That is a performance improvement of more than 20% by using exactely the same data !!

That does not mean it always performs better than the standard data format; here is a Google Colab [example](https://colab.research.google.com/drive/1oEnsZ37FW266zdRK2Qa7del0T0ly-xKy) where this method performs poorly because of a lack of data. Here is works okay, [colab](https://colab.research.google.com/drive/1IcTYWvHCAGbNLYJbHSIRHmYZrH2X07UF).  

## Reasons

There are many reasons for transformation. In practice, a transformation often works, serendipitously, to do several of these at once, particularly to reduce skewness, to produce nearly equal spreads and to produce a nearly linear or additive relationship. But this is not guaranteed.

1. **Convenience**:

A transformed scale may be as natural as the original scale and more convenient for a specific purpose (e.g.  percentages rather than original data, sines rather than degrees).

2. **Reducing skewness**:

A transformation may be used to reduce skewness.  A distribution that is symmetric or nearly so is often easier to handle and interpret than a skewed distribution. More specifically, a normal or Gaussian distribution is often regarded as ideal as it is assumed by many statistical methods.To reduce right skewness, take roots or logarithms or reciprocals (roots are weakest). This is the commonest problem in practice. To reduce left skewness, take squares or cubes or higher powers.

3. **Equal spreads**:

A transformation may be used to produce approximately equal spreads, despite marked variations in level, which again makes data easier to handle and interpret. Each data set or subset having about the same spread or variability is a condition called homoscedasticity: its opposite is called heteroscedasticity.  

    

4. **Linear relationships**:

When looking at relationships between variables, it is often far easier to think about patterns that are approximately linear than about patterns that are highly curved. This is vitally important when using linear regression, which amounts to fitting such patterns to data.

    

5. **Additive relationships**

Relationships are often easier to analyse when additive rather than (say) multiplicative. Additivity is a vital issue in analysis of variance.

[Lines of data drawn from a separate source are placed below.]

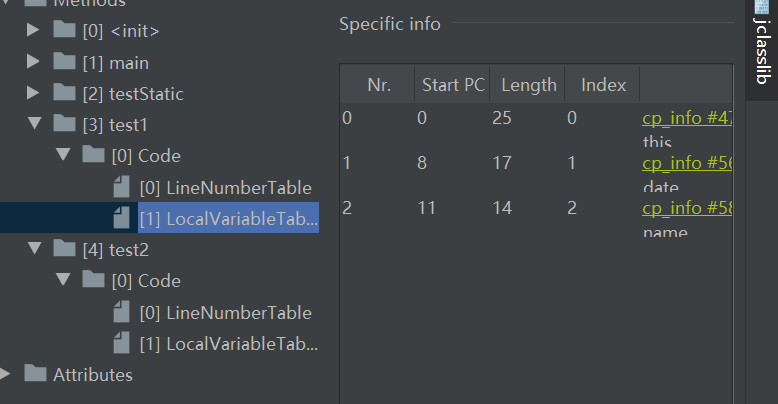
Task: Click the Length column header
Action: pyautogui.click(x=528, y=85)
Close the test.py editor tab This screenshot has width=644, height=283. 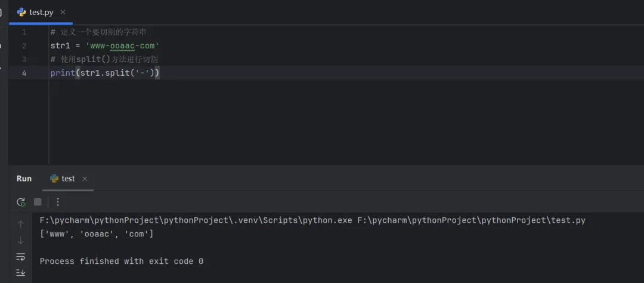[x=63, y=12]
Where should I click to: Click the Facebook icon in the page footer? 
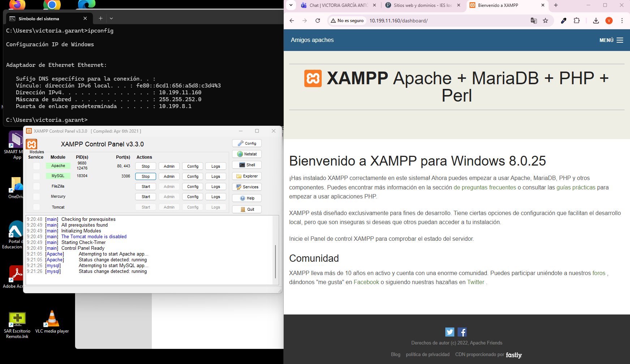(462, 332)
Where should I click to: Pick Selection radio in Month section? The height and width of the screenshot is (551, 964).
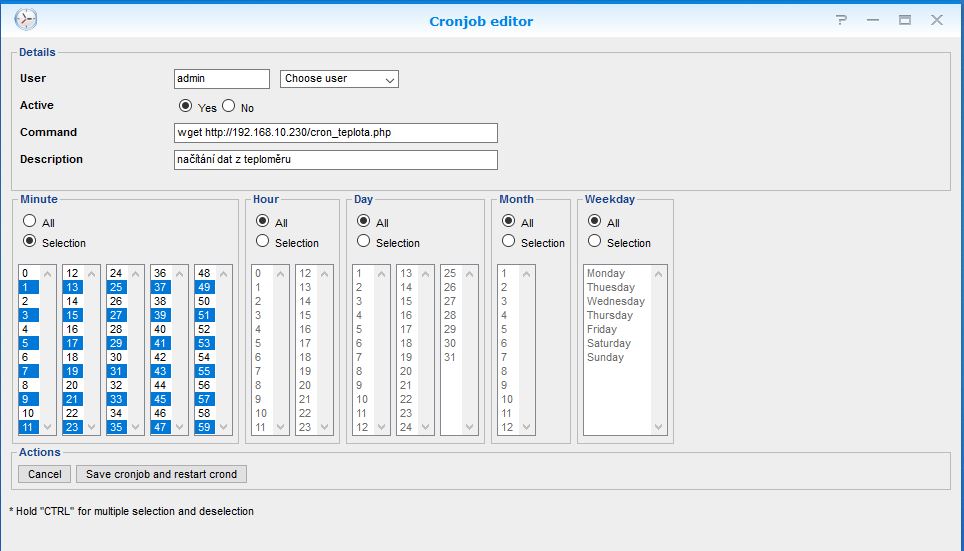click(x=509, y=241)
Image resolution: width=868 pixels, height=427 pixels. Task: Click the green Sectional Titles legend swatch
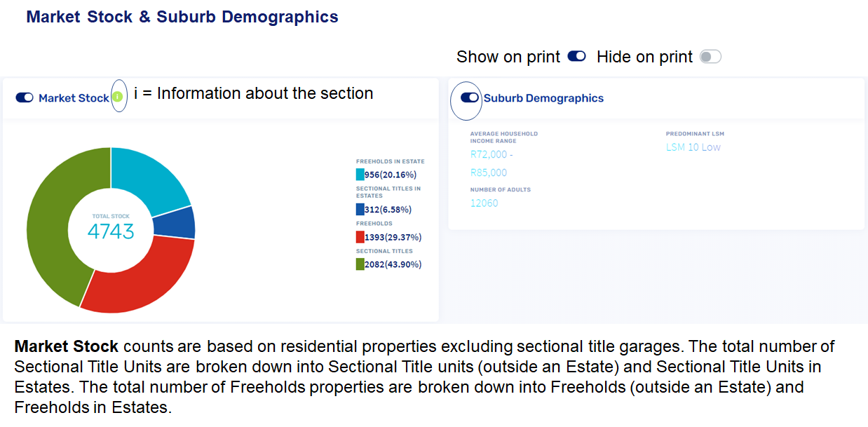point(360,264)
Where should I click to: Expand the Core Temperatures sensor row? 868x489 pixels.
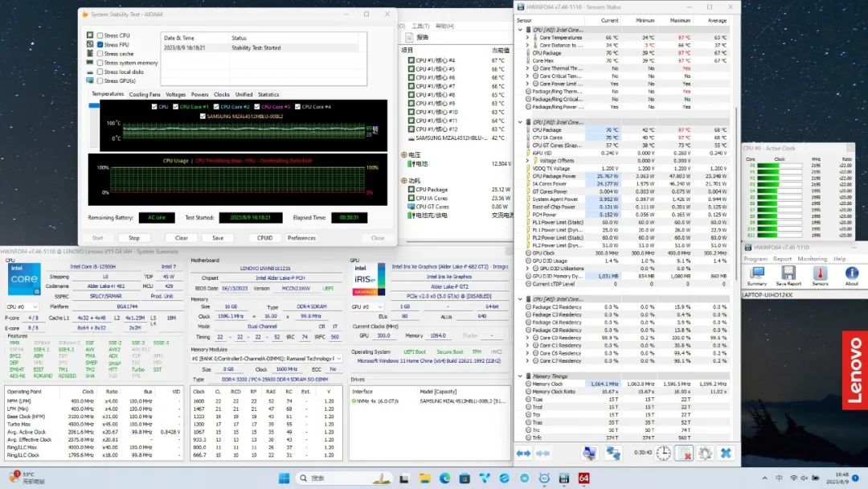click(527, 38)
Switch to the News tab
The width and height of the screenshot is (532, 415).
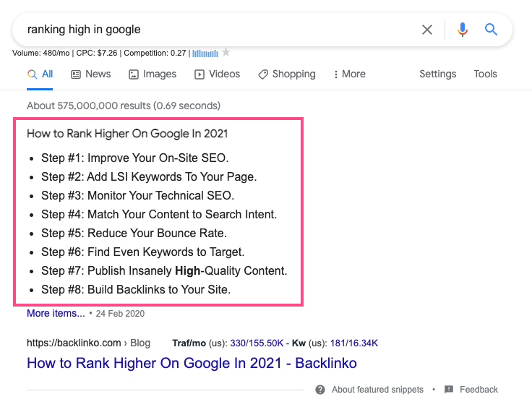(90, 74)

## Transformations Implemented

The most useful transformations in introductory data analysis are the

    reciprocal, logarithm, cube root, square root, and square. In what

    follows, even when it is not emphasised, it is supposed that

    transformations are used only over ranges on which they yield (finite)

    real numbers as results.

    Reciprocal

    The reciprocal, x to 1/x, with its sibling the negative reciprocal, x to

    -1/x, is a very strong transformation with a drastic effect on

    distribution shape. It can not be applied to zero values.  Although it

    can be applied to negative values, it is not useful unless all values are

    positive. The reciprocal of a ratio may often be interpreted as easily as

    the ratio itself: e.g.

        population density (people per unit area) becomes area per person;

        persons per doctor becomes doctors per person;

        rates of erosion become time to erode a unit depth.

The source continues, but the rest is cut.